急ぎすぎは厳禁!遺産分割は慎重に

早いもので、10月となりました。
あと3ヶ月で今年も終わってしまうなんて・・・
時が経つのは本当に早いです。

先日、地元の愛知県で、
ご相続のご相談をいただきました。

お客さまは、
先月お母さまを亡くされた70代の女性の方です。

この方、ずっとご商売をされていたそうで、
とにかく、「ちゃきちゃき」なんです。

やらなきゃいけないことは、少しでも早く片付けたい!
ぐずぐず考えるのなんて大嫌い!

そんなご性格のようで、
お母さまが亡くなってわずか1カ月であるにも関わらず、
もうすでに、ご相続のお手続きがかなり進められていました。

そして、ご面談日、
その方は証券会社の手続き書類を私に見せ、
こうおっしゃいました。

「この書類、自分でそろえたの。
もう相続人みんなに印鑑ももらっちゃった。
明日、証券会社に提出してくるつもり!」

その書類、書き方は完ぺき!
証券会社に提出すれば、
すぐにでもお手続きできるでしょう。

でも・・・
思わず私の口から出た言葉は、
「ちょっと待って!」

よくよくお話をお聞きすると、
その証券会社の口座に入っているのは、
亡くなられたお母さまが昔から持っていた上場株式1銘柄のみ。

でも、その価格が、なんと1億円近く!
それを全部、
そのお客さまがご相続する予定だったとのこと。

相続人皆さまが了承しているとのことなので、
後で揉め事になることはないかもしれません。

しかし、そのお客さまは70代。
一人でそれだけの金額をご相続すると、
いつかその方が亡くなった時には、2千万以上の相続税が。
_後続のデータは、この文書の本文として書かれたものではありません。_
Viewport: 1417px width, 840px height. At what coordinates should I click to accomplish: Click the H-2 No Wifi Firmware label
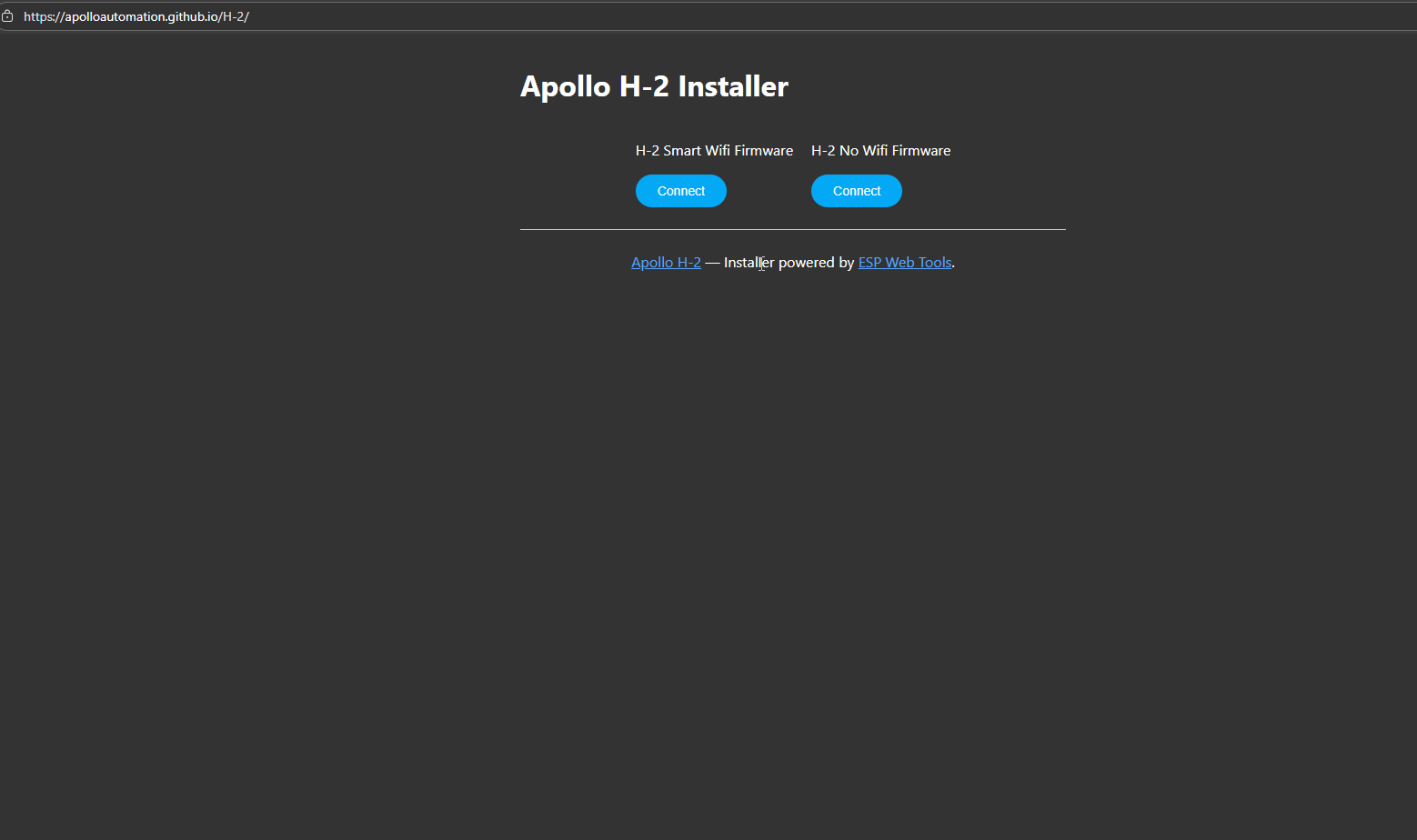click(x=880, y=151)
。。

そのご家庭は、少し特殊なご家族事情だったので、
そのお客さまのお子様も、今回のご相続人でした。

「その株式、いずれ、お子様に継がせていくものならば、
今回、お子様もいくらか相続されてはいかがでしょう??」

このようなご提案をさせていただきました。

そのお客さまにとって、
ご自身の相続の際に、そんなに多額の相続税がかかること、
今回の遺産分割を工夫することで、それを回避できること、
は、目からウロコだったようです。

ご面談の最後に、そのお客さまは笑顔でおっしゃいました。

「商売気質で、なんでも即決で生きてきたけど、
今回ばかりは、ペースダウンするわ。
あなたに会ったのが今日でよかった!
大事な財産のことだもんね、慎重に考えないと。」